What is being asked
Filter the listing below, keeping only the lines with the word "agent".

(Beginning of Records shown)

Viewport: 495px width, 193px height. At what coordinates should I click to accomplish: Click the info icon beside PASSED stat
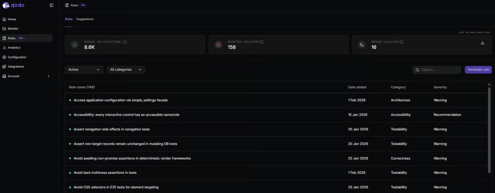125,42
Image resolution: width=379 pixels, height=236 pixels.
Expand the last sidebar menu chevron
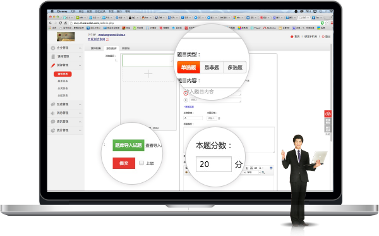[x=80, y=130]
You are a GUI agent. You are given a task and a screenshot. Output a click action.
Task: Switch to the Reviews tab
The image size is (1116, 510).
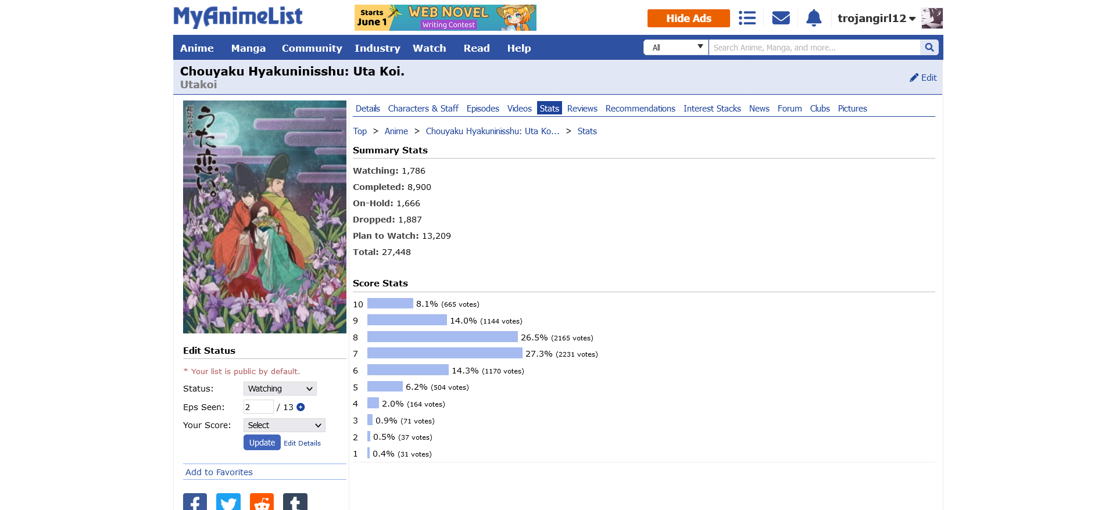click(582, 109)
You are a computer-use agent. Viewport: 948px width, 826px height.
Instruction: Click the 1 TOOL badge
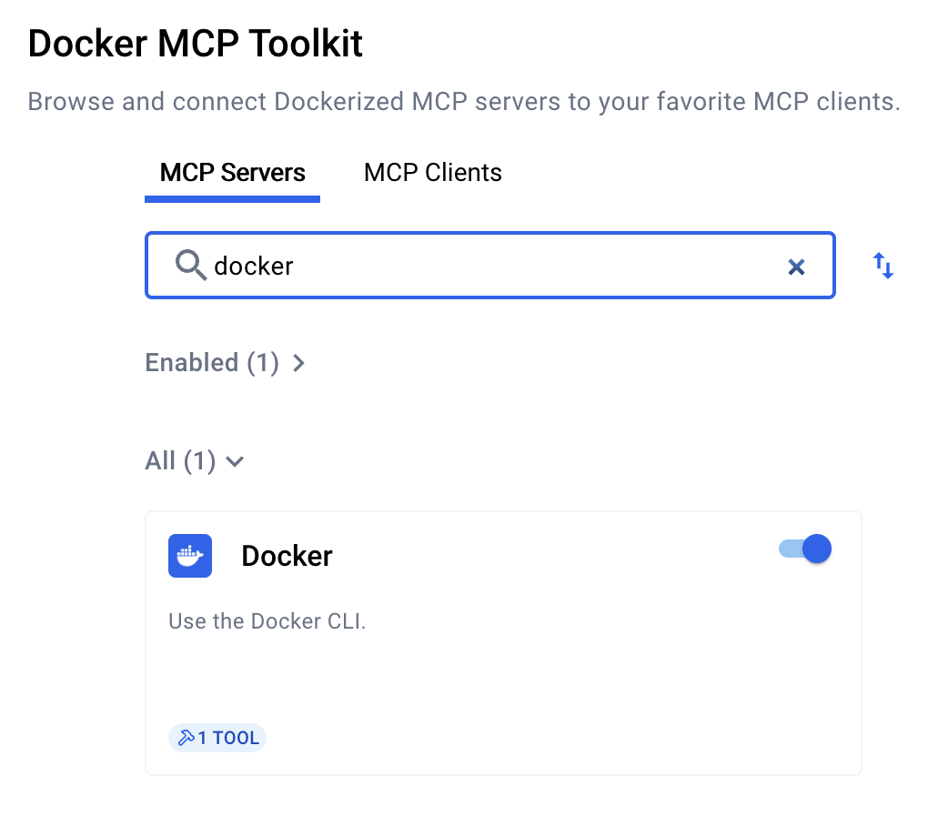(x=217, y=738)
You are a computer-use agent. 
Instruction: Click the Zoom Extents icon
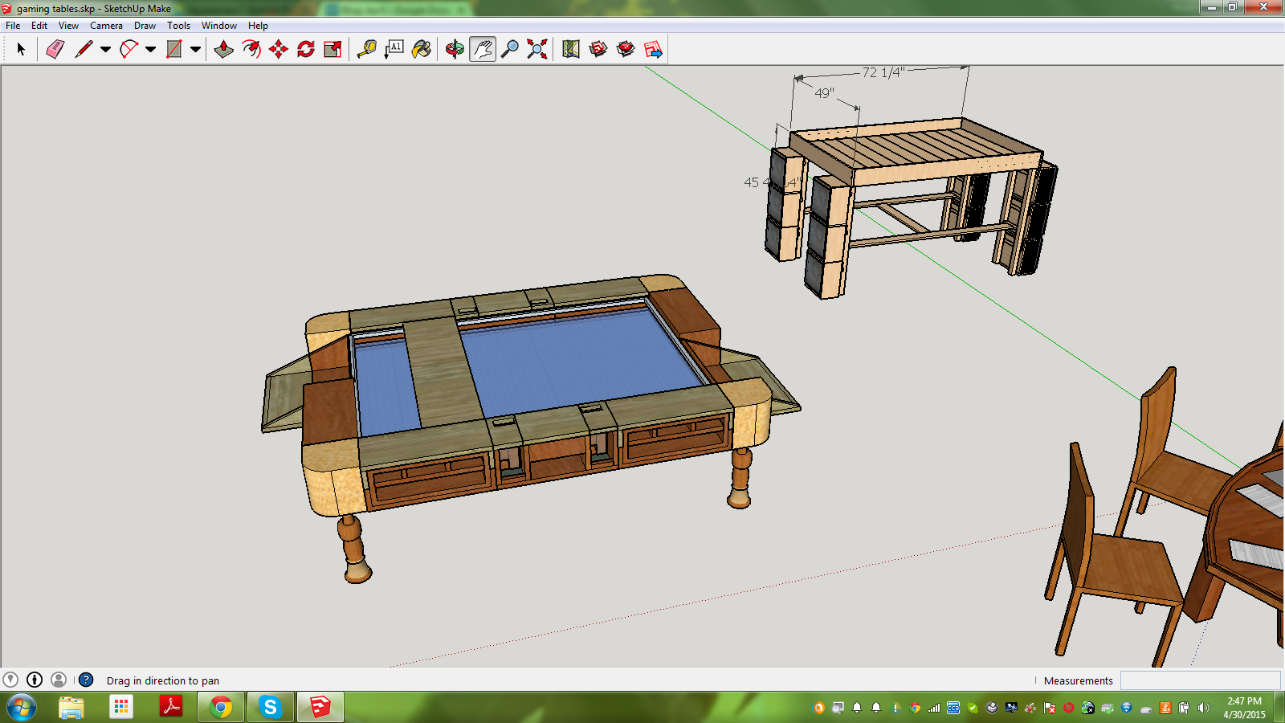[x=537, y=50]
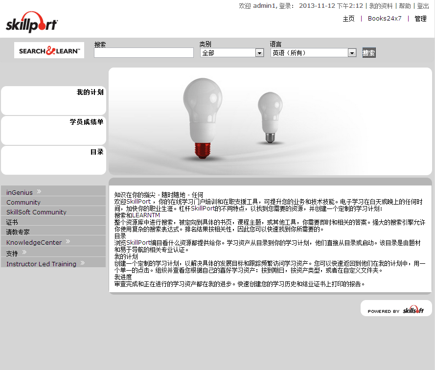435x370 pixels.
Task: Click the Skillport logo
Action: click(x=32, y=23)
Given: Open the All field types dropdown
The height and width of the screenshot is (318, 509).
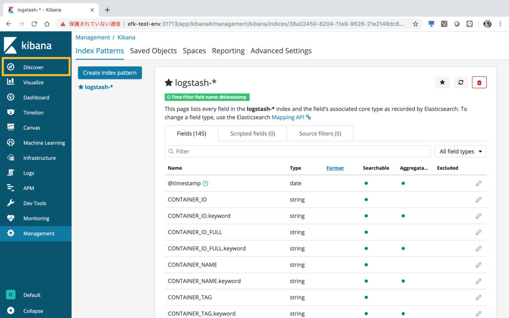Looking at the screenshot, I should [461, 151].
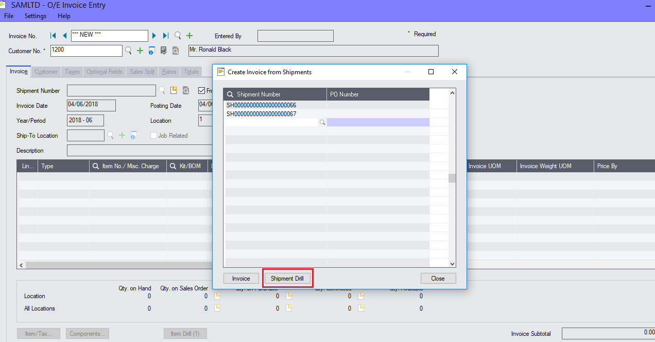Click green plus next to Customer No.
The image size is (655, 342).
tap(140, 51)
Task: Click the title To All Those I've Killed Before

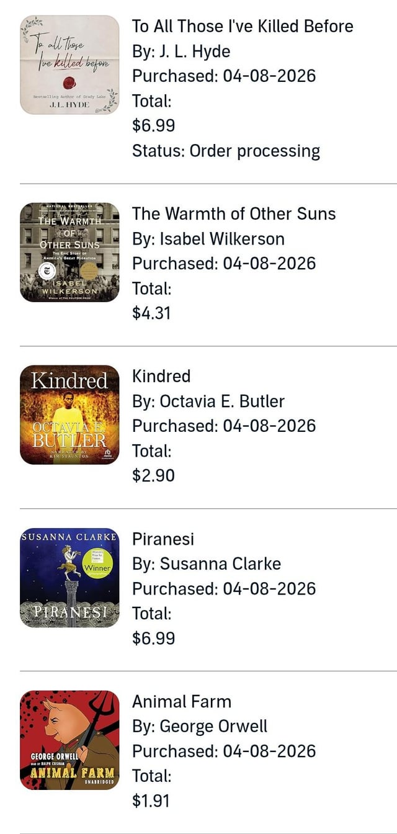Action: (x=243, y=26)
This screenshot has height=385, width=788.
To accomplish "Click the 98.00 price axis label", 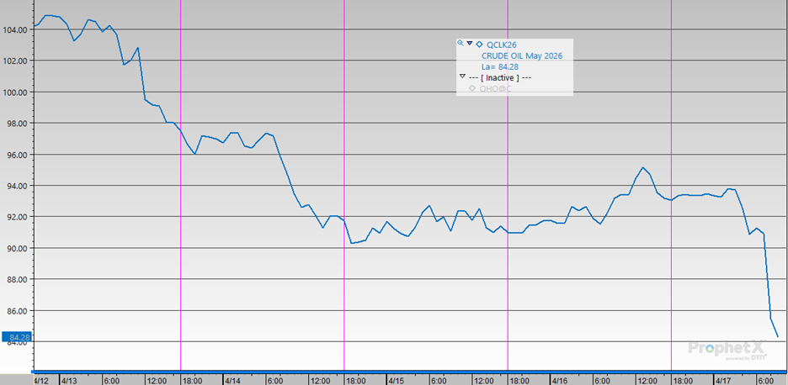I will click(16, 124).
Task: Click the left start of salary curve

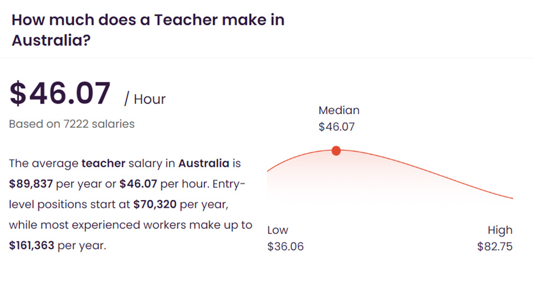Action: point(268,170)
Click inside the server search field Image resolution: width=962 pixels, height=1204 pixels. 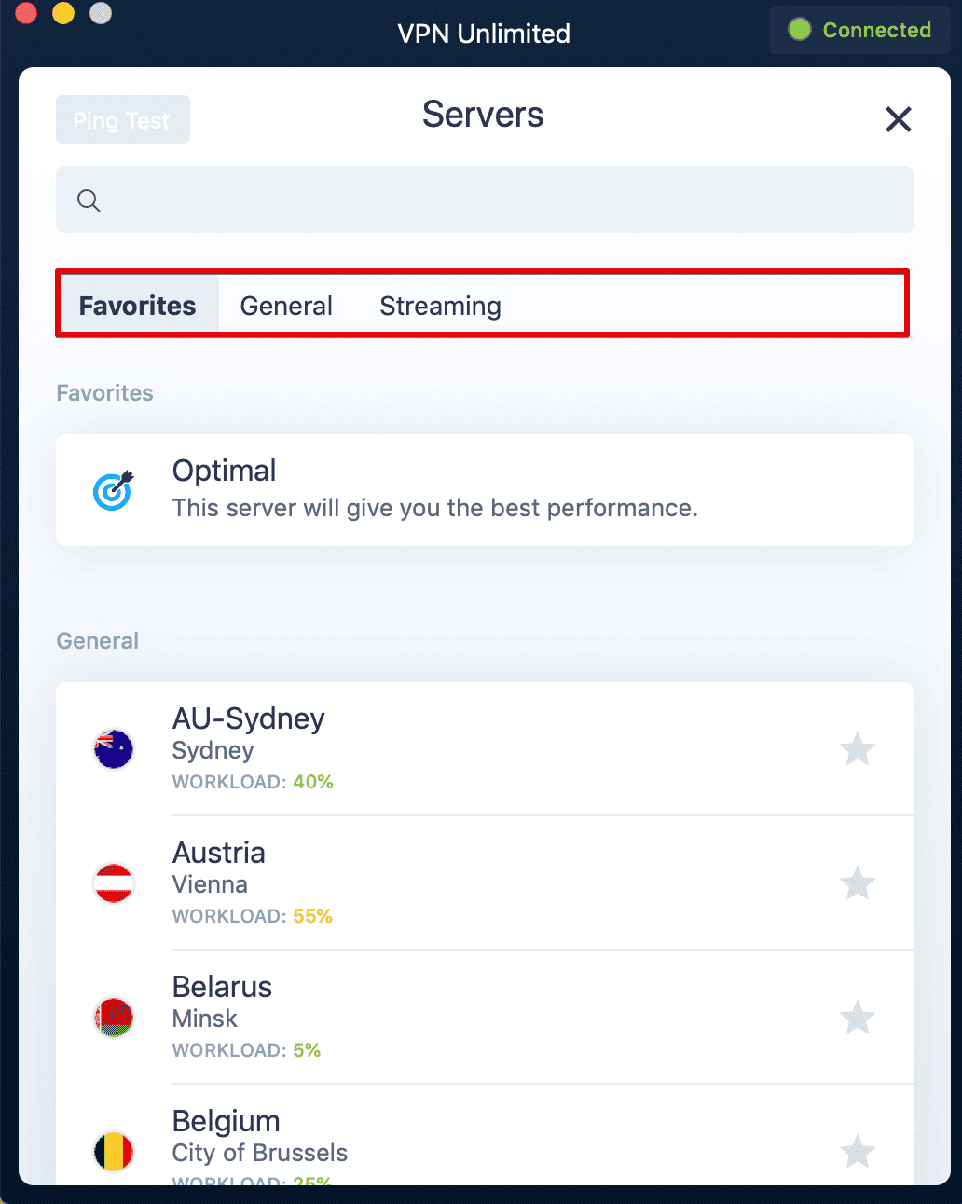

(End of Records shown)

Response for this exercise
You are a GUI agent. You are given a task and a screenshot. Output a click action.
You are a computer-use agent. Viewport: 948px width, 826px height.
You are a computer-use agent. 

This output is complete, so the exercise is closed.